Canberra Museum and Gallery – Free
National Capital Exhibition – Free
National Museum of Australia – Free
National Gallery of Australia – Free
National Film and Sound Archive – Free
National War Memorial – Free
Canberra, like most other capital cities, contains a high density of museums and other cultural gems. But unlike most other capital cities, you can visit most of these places for… well…. FREE! Not a bad deal if you ask me.
I was on the Arts and Culture steam during Visit Canberra’s Human Brochure Tourism campaign, and therefore got to go on special tours of the National Museum of Australia and the National Film and Sound Archive. On top of getting a birds eye view of the city from a hot air balloon and playing with molten glass at the Canberra glass works… it was a busy weekend!
National Museum of Australia
The National Museum of Australia is primarily a social history museum – they focus on the history of the people in Australia, and how the land has shaped the culture and experiences of the people living here. Some of the highlights of the collection include a large number of indigenous artifacts from all throughout Australia, a windmill from the “bush”, and some very interesting old forms of transport.
One of the newer exhibitions which I just loved offered an in depth look into how the museum preserves and stores the items it collects. Not every artifact looks the way it does in the museum when it first arrives. Old cars are falling apart and rusted, clothes and ripped or missing pieces – and the museum team must go to great efforts to restore the item to it’s previous glory. Hands on activities demonstrate how challenging this can be as well. Even once the item is restored, sometimes there is just no place for it on the exhibition floor, so the museum also demonstrates how the items are stored – in giant, climate controlled bubbles!

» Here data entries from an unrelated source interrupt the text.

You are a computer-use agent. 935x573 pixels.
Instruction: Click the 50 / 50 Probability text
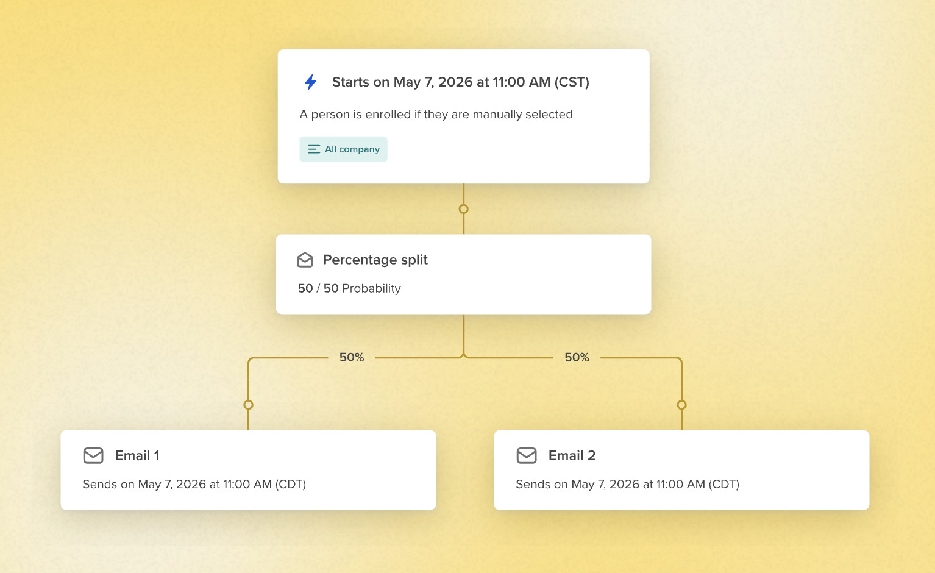tap(349, 288)
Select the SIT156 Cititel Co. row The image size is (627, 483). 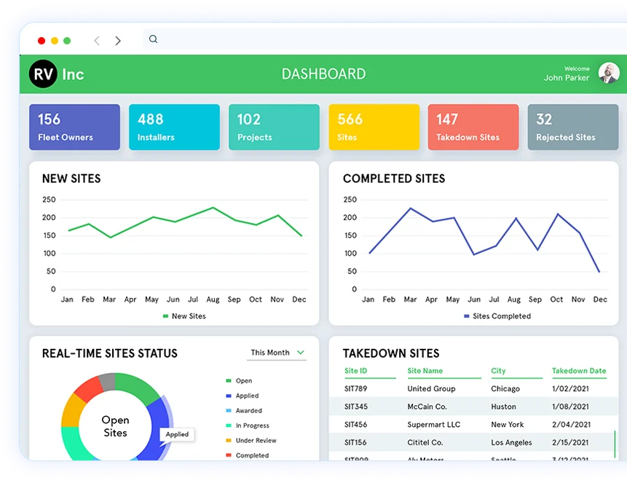pyautogui.click(x=473, y=442)
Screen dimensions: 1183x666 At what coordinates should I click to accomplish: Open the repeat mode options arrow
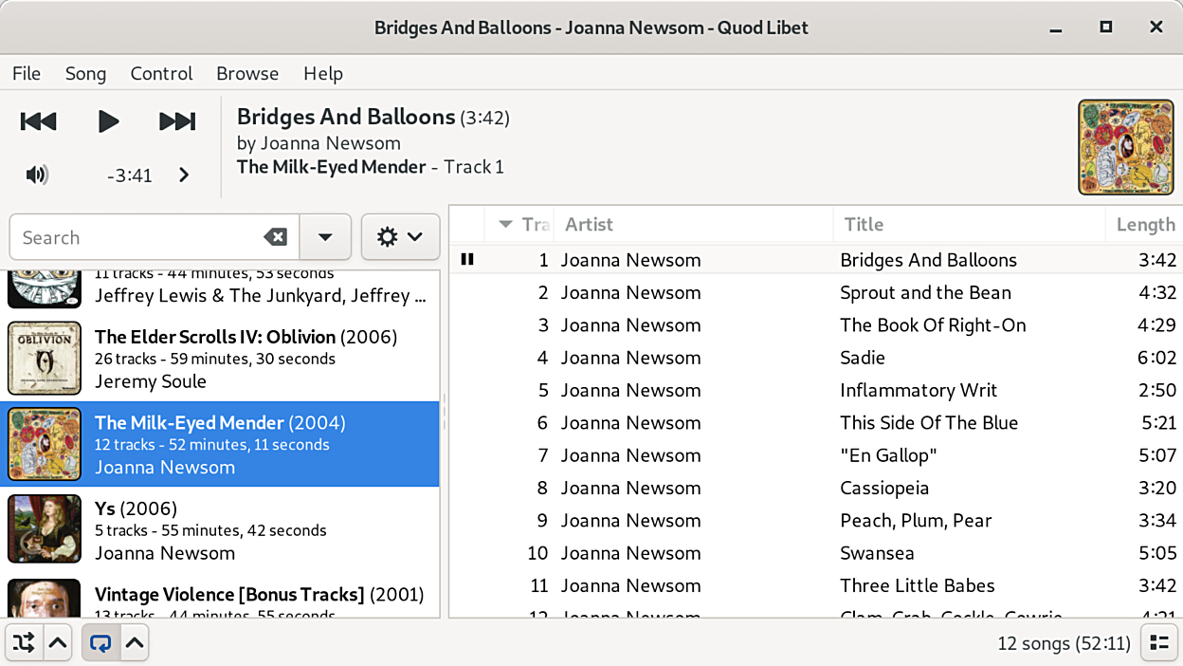[x=135, y=643]
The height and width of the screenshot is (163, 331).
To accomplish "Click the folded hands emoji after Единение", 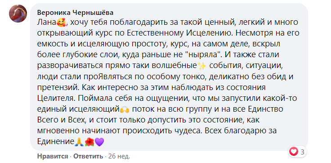I will tap(79, 142).
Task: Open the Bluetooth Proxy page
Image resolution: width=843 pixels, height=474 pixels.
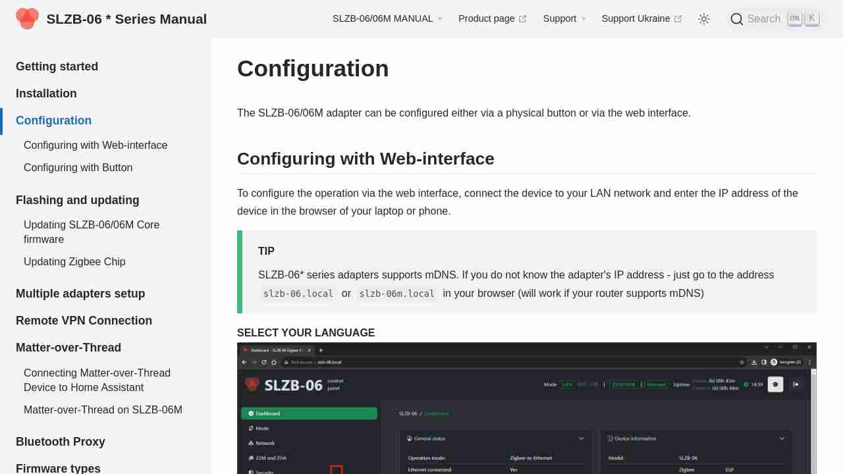Action: pos(61,442)
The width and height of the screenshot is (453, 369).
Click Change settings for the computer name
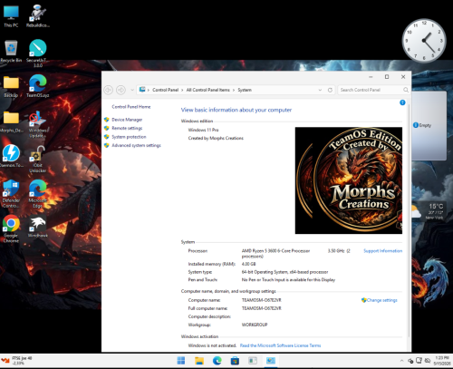(x=380, y=300)
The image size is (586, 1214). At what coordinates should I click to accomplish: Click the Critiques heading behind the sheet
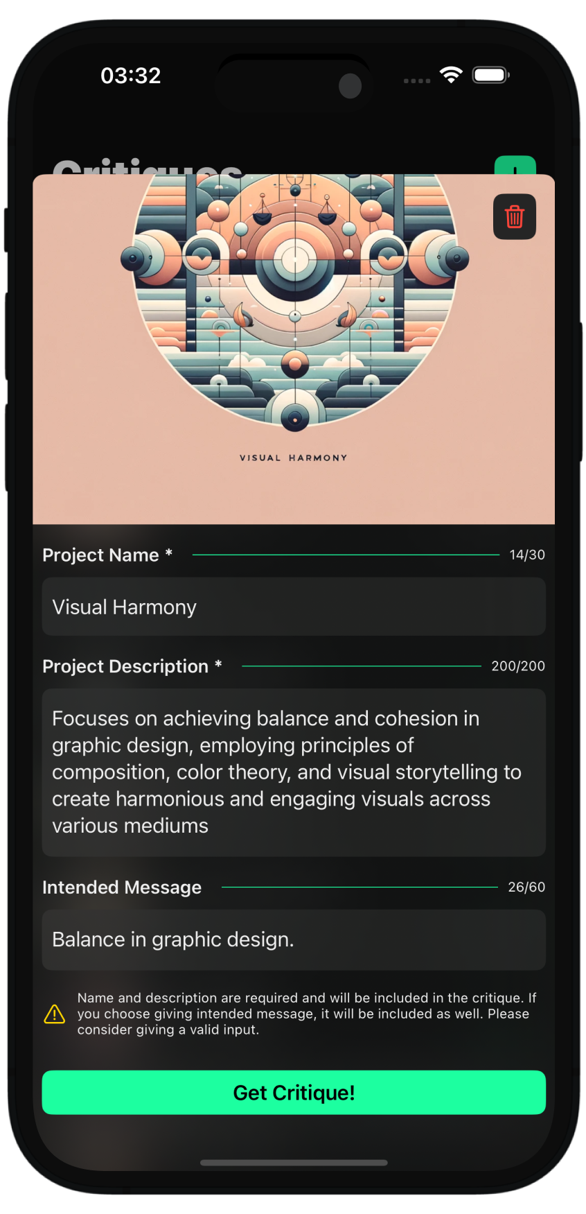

Another great feature of the museum in the outdoor courtyard, called the Garden of Australian dreams. Every part of the courtyard represents some aspects of Australia’s history, culture, and identity. Some things are obvious, like how the design reflects the geographical layout of the country, while others are a little more obscure – like the abstract representation of a guillotine symbolizing how Australia could have just as easily have become a French colony instead of an English one.
National Film and Sound Archive
The National Film and Sound Archive is relatively new to Canberra, and so far has amassed a collection of over 1.9 million works.
The images and sounds of film, television, radio and recording are a reflection of our creativity – a window onto our life and times, our dreams and stories, our place in the world.
On our tour of the archive we saw how different types of film and sound recordings are preserved, restored, and digitized – thus ensuring it’s easy access for future generations. We saw how colour balance is restored to old film, and the magic required to restore the recording from a vinyl record that had been broken into several pieces!
The National Film and Sound archive also has a great little exhibition space showing the history and influence of different media in Australia, and also host a variety of great events such as film screenings, tours, and talks.
The Canberra Centennial
2013 is going to be a great year to visit Canberra. This year marks the hundredth year birthday of the city, and like other cities, Canberra will be hosting a party. But unlike other cities, this party is going on all year long!
The Canberra Centenary will be offering programs and events all year long to entice people of all backgrounds to come to Canberra and see just how much the city has to offer. Exhibitions, talks, workshops, and events will be filling up Canberra’s calendar in the New Year, so make sure to check out the calendar of events before your visit.